From sexually-explicit and racist comments to physical threats and acts of bullying; workers in every industry, position and pay scale may report being victims of workplace harassment and discrimination. While state and federal laws exist banning these types of acts, they can only be enforced if an individual comes forward and reports the abuses they've suffered.
For workers who believe they have been the target of wage theft, pregnancy discrimination, sexual harassment or racial discrimination; it's imperative to come forward to report the injustices one has suffered to a supervisor or a company's human resources department.
Once an employee has filed an official complaint, he or she has the right to request that an employer "prepare a written report...and conduct an investigation." Additionally, a wronged employee has a right to request that the individual or individuals who committed the harassing or discriminatory actions be disciplined in some fashion.
Even in cases where an employee follows the steps outlined above, some employers fail to take these types of matters seriously and fail to follow through with an investigation.
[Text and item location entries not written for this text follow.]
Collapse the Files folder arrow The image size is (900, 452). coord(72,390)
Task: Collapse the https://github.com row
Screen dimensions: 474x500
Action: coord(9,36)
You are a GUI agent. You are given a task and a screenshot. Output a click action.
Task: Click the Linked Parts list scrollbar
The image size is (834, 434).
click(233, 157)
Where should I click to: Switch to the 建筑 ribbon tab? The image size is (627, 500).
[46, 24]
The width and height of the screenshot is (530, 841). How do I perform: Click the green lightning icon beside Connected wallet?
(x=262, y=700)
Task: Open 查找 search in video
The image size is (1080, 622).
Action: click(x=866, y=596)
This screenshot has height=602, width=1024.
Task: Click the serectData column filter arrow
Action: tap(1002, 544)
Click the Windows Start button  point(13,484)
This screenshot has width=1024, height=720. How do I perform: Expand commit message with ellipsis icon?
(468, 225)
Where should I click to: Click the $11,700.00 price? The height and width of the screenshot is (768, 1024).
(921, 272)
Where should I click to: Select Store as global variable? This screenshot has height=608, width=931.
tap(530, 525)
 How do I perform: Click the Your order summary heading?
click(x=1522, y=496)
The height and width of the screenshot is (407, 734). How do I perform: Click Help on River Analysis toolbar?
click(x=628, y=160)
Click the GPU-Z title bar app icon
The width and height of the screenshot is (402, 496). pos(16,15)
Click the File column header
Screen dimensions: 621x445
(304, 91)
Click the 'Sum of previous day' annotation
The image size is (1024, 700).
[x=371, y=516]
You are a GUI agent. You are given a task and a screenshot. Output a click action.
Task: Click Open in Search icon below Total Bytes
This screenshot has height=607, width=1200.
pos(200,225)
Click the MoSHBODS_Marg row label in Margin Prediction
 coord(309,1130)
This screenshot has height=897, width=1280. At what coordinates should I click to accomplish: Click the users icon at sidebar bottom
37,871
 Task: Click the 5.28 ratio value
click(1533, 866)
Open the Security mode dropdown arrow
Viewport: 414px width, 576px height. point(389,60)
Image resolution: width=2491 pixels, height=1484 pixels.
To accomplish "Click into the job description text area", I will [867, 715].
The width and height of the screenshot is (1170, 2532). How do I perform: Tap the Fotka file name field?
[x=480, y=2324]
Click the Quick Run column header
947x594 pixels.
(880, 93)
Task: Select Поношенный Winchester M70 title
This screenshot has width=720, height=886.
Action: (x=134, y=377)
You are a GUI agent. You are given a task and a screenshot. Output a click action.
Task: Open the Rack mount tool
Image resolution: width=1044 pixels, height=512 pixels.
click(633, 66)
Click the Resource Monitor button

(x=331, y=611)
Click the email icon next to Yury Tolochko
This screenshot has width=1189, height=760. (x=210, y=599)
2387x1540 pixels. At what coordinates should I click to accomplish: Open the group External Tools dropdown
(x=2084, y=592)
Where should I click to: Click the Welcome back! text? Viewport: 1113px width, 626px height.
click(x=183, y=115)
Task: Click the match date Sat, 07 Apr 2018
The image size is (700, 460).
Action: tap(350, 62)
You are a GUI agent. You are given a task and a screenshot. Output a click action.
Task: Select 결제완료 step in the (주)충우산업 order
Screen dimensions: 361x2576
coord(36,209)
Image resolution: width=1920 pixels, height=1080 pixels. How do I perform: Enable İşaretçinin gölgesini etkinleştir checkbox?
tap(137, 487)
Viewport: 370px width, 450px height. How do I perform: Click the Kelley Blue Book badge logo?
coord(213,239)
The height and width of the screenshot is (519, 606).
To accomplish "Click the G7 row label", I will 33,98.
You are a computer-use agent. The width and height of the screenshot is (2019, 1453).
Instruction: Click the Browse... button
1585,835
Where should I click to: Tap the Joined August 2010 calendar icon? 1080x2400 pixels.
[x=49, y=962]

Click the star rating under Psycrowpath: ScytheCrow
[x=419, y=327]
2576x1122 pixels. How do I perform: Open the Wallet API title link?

For these reasons, it's often wise to consult with an attorney who handles employment law cases. Throughout the entire process, an employee should keep detailed records and attempt to obtain any evidence that may bolster a case against an employer.
An attorney will thoroughly to investigate any and all claims made by an employee and work to build a strong case against an employer. In the event an out-of-court settlement cannot be reached or is not appropriate, an attorney will represent an individual's best interests and provide strong legal advocacy in court.